The first priority, he said, should be U.S. content requirements in critical medical supply chains. But he also said the federal government should look at tax and financial incentives to encourage reshoring of manufacturing to the United States.
"This is something we see Japan experimenting with, low-interest financing for companies that reshore and move jobs back, and tax incentives to do that," Hawley said. "We have a panoply of options available. We just have to use them."
As well, Democratic Senators Tammy Baldwin from Wisconsin and Sherrod Brown from Ohio said they favored Buy American provisions and other measures.
"I think one of the priorities is Buy America policies embedded in our manufacturing strategies," Baldwin said, noting legislation she's introduced to increase U.S. sourcing requirements in government spending.
"I'm not telling the private sector what to do, but I'm saying if we're going to use our taxpayer dollars for infrastructure, for medical equipment, for things we will be purchasing, if we make clear that we expect the components as well as the final products to be made in America, that sends a clear signal," she said.
Sen. Marco Rubio, R-Fla., voiced concerns about depending on China for 45 percent of the world's protective gear in medicine and suggested support for government incentives for more U.S. manufacturing.
Perc Pineda, chief economist for the Plastics Industry Association in Washington, said it would be a "missed opportunity" if plastics companies didn't make a case with their industrial customers for more reshoring, if nothing else for emergency planning purposes.
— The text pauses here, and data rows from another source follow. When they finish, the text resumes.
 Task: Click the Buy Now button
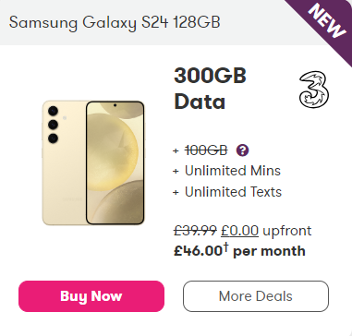click(x=91, y=296)
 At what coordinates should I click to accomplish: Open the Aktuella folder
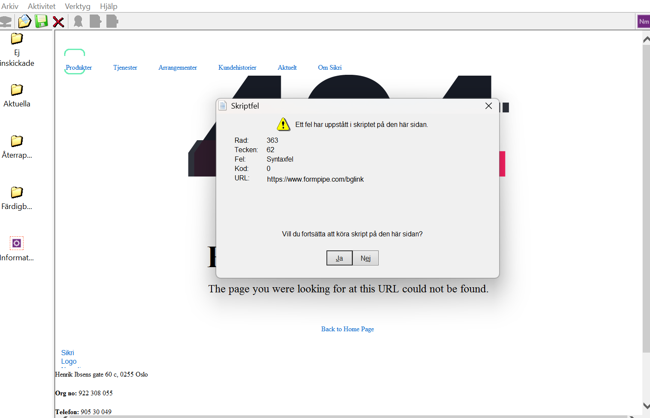(17, 90)
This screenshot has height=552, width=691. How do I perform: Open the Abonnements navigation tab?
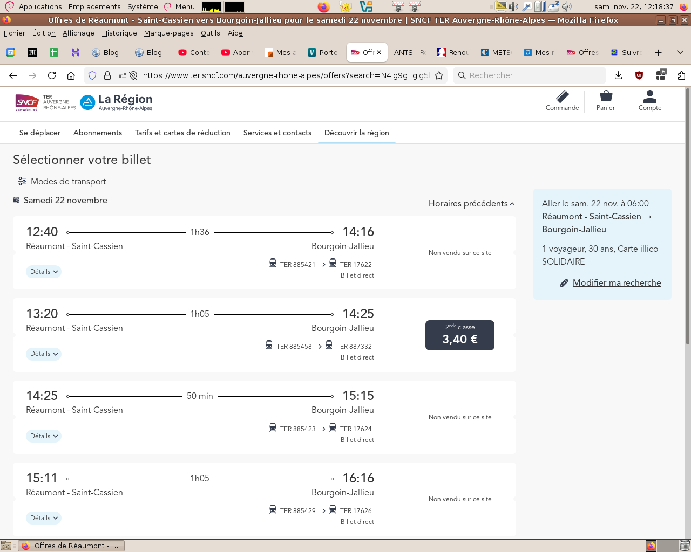pos(98,133)
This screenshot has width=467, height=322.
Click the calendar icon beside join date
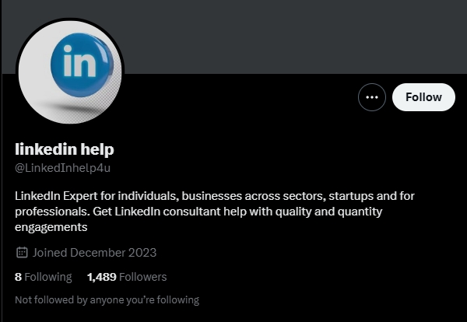[22, 252]
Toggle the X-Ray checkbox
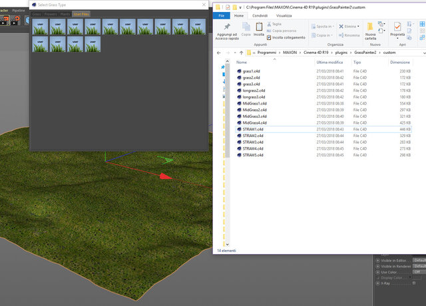 [414, 283]

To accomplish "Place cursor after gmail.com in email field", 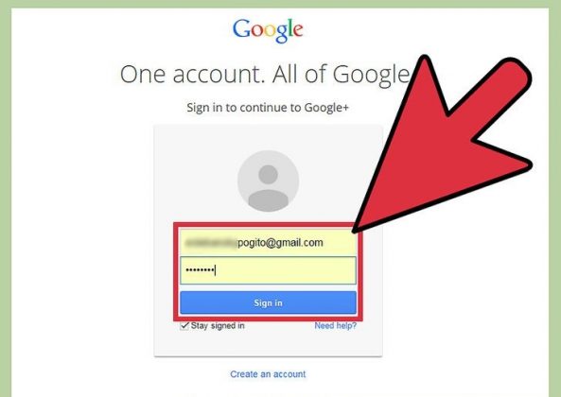I will [324, 243].
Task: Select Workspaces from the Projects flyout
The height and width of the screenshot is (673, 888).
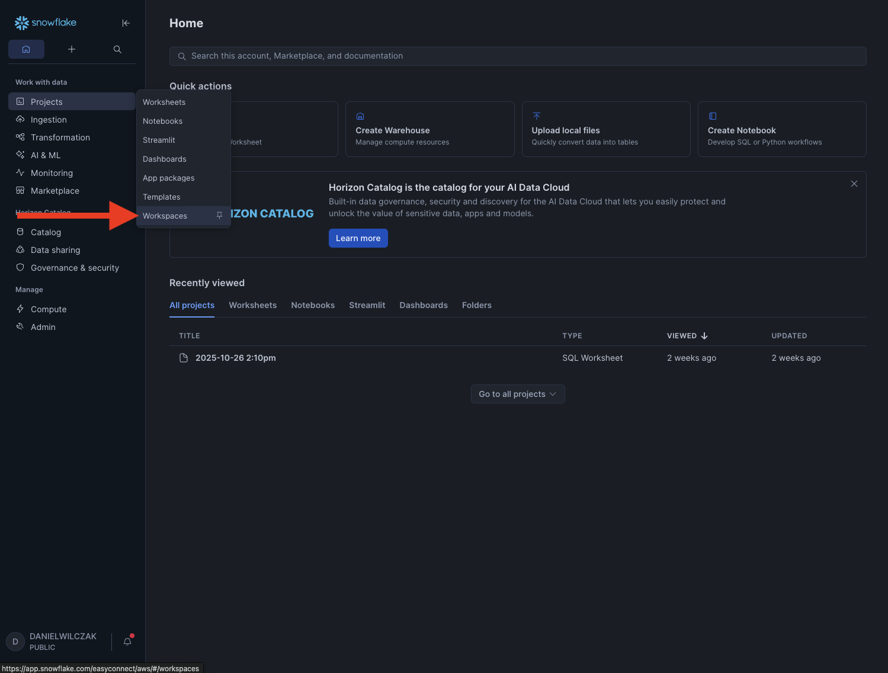Action: (165, 216)
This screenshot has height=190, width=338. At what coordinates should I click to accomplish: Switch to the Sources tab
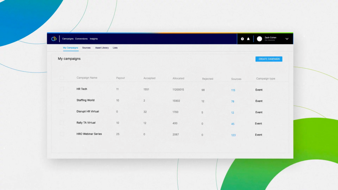pyautogui.click(x=86, y=48)
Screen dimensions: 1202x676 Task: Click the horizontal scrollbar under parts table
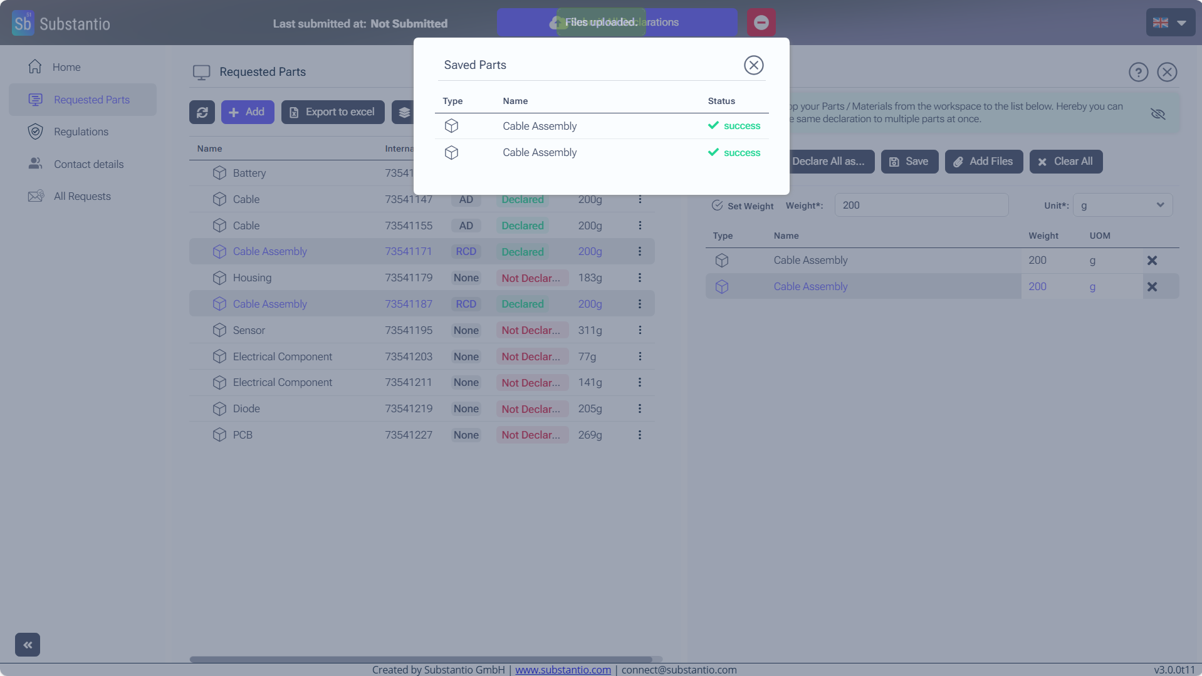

He said that while the pandemic has made many people much more aware of the need for domestic production of critical parts, he also cautioned in a May 20 Plastics News webinar that potential reshoring will vary from industry to industry and remains hard to predict.
"There will be some form of reshoring, [but] the extent and whether it's going to be pervasive across industries is a big question, and it's going to happen gradually," he said. "Business would have to do their due diligence. Is it financially feasible? What's the ROI? What's the payback period?
"So it's difficult to say how that will shape itself as the coronavirus pandemic actually eases," he said.
Bill Wood, founder of Mountaintop Economics & Research Inc. in Greenfield, Mass., and economics editor at Plastics News, thinks the economic crisis that resulted from the pandemic is the right time for plastics firms to push reshoring to their customers in manufacturing supply chains.
Wood, speaking in the same webinar with Pineda, suggested reframing price arguments to focus on the extra costs of distant supply chains that have emerged in the crisis.
"The problem is going to be market acceptance and the price adjustments," Wood said. "The reason that our supply chain was so far flung was almost entirely due to cost. And so I think right now what we have is the opportunity to make the case that you didn't really avoid a cost by going overseas.
"You really didn't lower your risk; you raised your risk," Wood said. "You put those costs off to the future, you externalized them until down the road. You're paying for it now."